Your naivete (a euphamism for low information level) is showing.

Co2 is a necessity for life, not a pollutant.

We have endured Draconian regulations concerning exhaust gas for 50 yrs now. IQ scoes have remained stable while rates of COPD & asthma have skyrocketed, thus making the so called purpose of the regs counterproductive.

Please tell us how you have changed anything (if anything) in your life due to the warming we've experienced in the last 50 years. [co2] has almost nothing to do with climate.....Actually there has been no change in average world temps for over 20 yrs now, yert [co2] has gone up 25% in that time.


----------



## doc- (Jun 26, 2015)

Addendum (having just seen the news on TV)--

The science notwithstanding, The Court ruled that the EPA overstepped its bounds, forcing regulations on us that should be deliberated & voted upon by Congress....

...this is the exact same reasoning behind their decision to not force the Executive Branch to re-institute the previous administration's rules on the border crisis....It's Congress' role to legislate and the Executive's role to execute those laws. (I don;t see you objecting to that second decision.)

This is not a dictatorship. The Executive Branch's duty is only to carry out the laws passed by Congress, not make it's own rules....The Court has not told the Executive Branch how to do things ("legislating from the bench") but has told it how it can't do them.

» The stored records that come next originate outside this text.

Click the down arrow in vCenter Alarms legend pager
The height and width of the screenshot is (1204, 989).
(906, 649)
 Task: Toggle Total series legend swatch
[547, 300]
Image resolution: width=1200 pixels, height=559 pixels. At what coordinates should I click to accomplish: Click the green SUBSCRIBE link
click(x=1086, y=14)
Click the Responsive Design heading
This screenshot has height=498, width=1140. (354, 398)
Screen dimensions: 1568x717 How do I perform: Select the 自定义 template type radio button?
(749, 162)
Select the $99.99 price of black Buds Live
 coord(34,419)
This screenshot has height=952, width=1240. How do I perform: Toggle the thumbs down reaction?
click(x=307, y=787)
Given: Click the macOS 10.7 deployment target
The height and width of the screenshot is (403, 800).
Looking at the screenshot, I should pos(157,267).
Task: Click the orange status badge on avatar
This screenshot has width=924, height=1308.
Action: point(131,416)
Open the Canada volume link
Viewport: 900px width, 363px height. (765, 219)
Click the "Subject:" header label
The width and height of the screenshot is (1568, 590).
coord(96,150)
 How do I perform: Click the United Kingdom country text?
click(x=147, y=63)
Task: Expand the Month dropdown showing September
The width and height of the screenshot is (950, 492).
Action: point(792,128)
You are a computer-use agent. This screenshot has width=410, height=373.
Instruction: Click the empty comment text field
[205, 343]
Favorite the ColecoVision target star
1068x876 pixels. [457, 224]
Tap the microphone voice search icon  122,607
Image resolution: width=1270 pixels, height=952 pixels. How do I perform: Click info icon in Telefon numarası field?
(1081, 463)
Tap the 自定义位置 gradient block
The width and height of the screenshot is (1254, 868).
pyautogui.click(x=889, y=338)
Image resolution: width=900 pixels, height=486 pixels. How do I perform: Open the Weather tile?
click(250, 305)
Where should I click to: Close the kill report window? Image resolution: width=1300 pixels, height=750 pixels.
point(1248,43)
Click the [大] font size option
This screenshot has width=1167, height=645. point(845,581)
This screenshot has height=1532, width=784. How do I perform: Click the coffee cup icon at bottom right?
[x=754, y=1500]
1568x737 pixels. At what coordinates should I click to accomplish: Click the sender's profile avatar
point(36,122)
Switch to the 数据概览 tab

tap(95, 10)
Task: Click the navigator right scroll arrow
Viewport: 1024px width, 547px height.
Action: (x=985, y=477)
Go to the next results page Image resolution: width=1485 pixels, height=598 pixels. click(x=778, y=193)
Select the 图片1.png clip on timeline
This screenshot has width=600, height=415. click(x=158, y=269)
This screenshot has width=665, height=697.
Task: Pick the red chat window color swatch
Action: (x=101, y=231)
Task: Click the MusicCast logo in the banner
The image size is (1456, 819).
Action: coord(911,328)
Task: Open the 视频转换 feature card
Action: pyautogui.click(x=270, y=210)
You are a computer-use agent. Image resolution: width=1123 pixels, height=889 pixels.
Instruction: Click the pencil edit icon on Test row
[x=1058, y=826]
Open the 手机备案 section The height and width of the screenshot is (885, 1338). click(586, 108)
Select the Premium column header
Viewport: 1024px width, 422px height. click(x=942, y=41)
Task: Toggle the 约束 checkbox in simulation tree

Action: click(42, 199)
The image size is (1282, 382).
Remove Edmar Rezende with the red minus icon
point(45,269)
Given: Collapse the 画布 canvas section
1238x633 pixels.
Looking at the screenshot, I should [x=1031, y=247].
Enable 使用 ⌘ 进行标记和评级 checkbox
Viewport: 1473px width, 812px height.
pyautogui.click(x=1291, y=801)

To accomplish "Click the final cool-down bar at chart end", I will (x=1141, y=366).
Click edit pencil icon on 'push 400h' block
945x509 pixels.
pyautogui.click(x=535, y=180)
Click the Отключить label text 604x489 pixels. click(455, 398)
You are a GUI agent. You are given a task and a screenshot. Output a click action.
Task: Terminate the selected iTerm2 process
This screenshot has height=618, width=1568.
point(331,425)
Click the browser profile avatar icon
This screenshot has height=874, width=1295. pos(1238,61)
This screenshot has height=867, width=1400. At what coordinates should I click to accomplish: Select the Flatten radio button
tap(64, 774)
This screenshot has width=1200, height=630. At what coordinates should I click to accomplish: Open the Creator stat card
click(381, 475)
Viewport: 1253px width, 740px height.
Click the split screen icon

The Constitution has been protected-- fullfilling the role of The Court. Now it's time for Congress to do it's job.


----------



## Adirondackian (Sep 26, 2021)

Correction. Title should have read; "Supreme court stops government overreach spurred by pseudo-science".


----------



## KC Rock (Oct 28, 2021)

doc- said:


> Your naivete (a euphamism for low information level) is showing.
> 
> Co2 is a necessity for life, not a pollutant.
> 
> ...











How Exactly Does Carbon Dioxide Cause Global Warming?


CO2 molecules make up only a small percentage of the atmosphere, but their impact on our climate is huge. The reason comes down to physics and chemistry.




news.climate.columbia.edu


----------



## GTX63 (Dec 13, 2016)

Now KC, Painterwife does the same thing. Posts a link that they aren't able to explain themselves, so they leave no comment.
What does the article mean to KCRock eta Red1 in their own words please?


----------



## KC Rock (Oct 28, 2021)

JeffreyD said:


> Real scientists already know the truth. Facts are facts and you've got none. That's why you didn't answer my question isn't it?
> Question for you since your so enlightened...
> How much Co2 is too much....in parts per million please?


100 bucks says you can't list reputable scientist that agree with your, ahem "position"...


----------



## GTX63 (Dec 13, 2016)

Is that $100 cash or personal items like cigarettes from the commissary or your hall attendant? Are you able to ship?


----------



## homesteadforty (Dec 4, 2007)

KC Rock said:


> 100 bucks says you can't list reputable scientist that agree with your, ahem "position"...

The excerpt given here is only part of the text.